* WORK INSTRUCTIONS:
Retype the lines below exactly, but only those from the line that has "Screen dimensions: 480x451" through the line that has "Select the small profile picture in the tag". Omit every picture.

* INPUT:
☆ ☆ ☆ ☆ ☆ ☆ ☆

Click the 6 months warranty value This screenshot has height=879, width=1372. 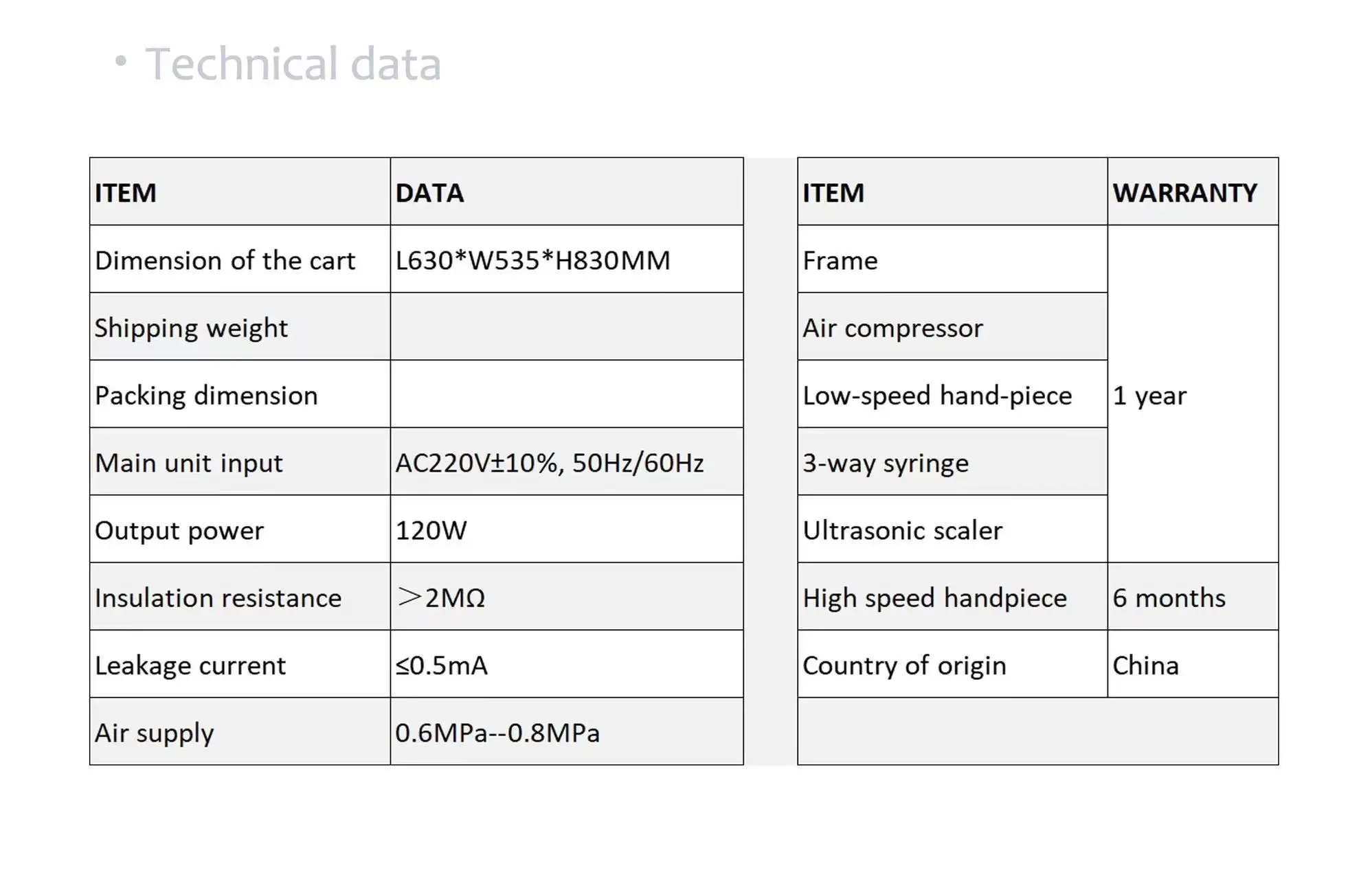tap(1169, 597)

☆ ☆ ☆ ☆ ☆ ☆ ☆

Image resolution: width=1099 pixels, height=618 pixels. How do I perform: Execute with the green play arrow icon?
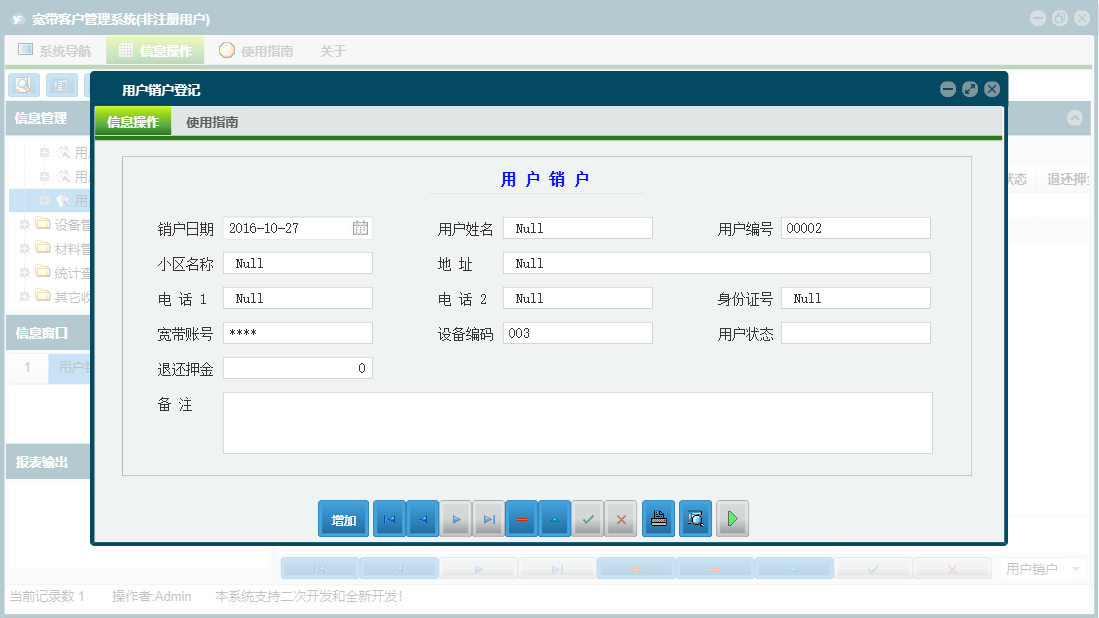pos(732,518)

☆ ☆ ☆ ☆ ☆ ☆ ☆

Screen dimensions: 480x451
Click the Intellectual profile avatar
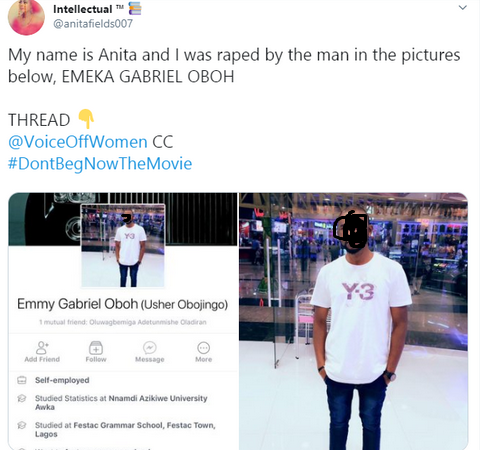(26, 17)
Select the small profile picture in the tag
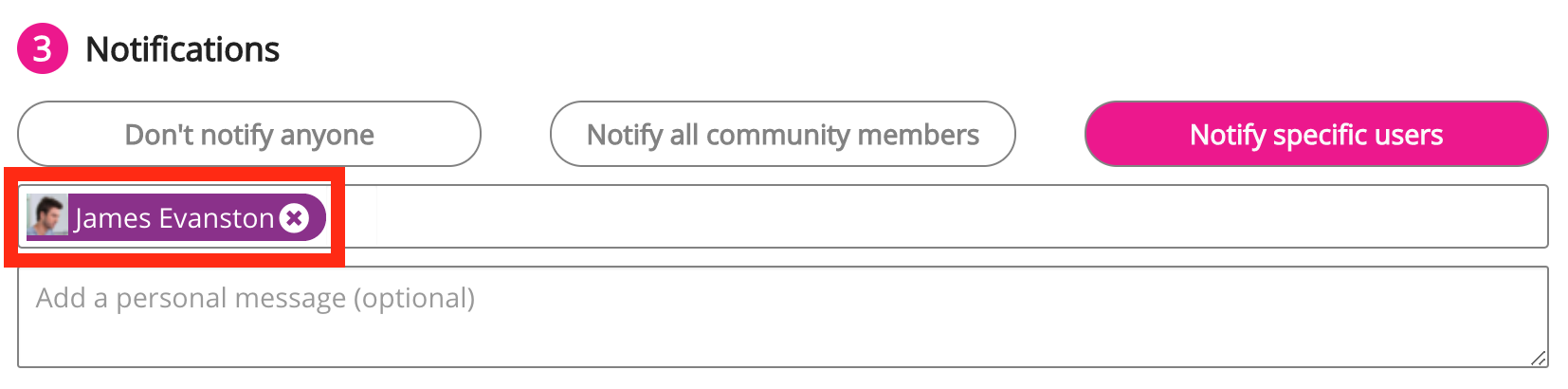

☆ ☆ ☆ ☆ ☆ ☆ ☆

* PROBLEM SOLUTION:
Screen dimensions: 480x451
Click the Intellectual profile avatar
(26, 17)
Select the small profile picture in the tag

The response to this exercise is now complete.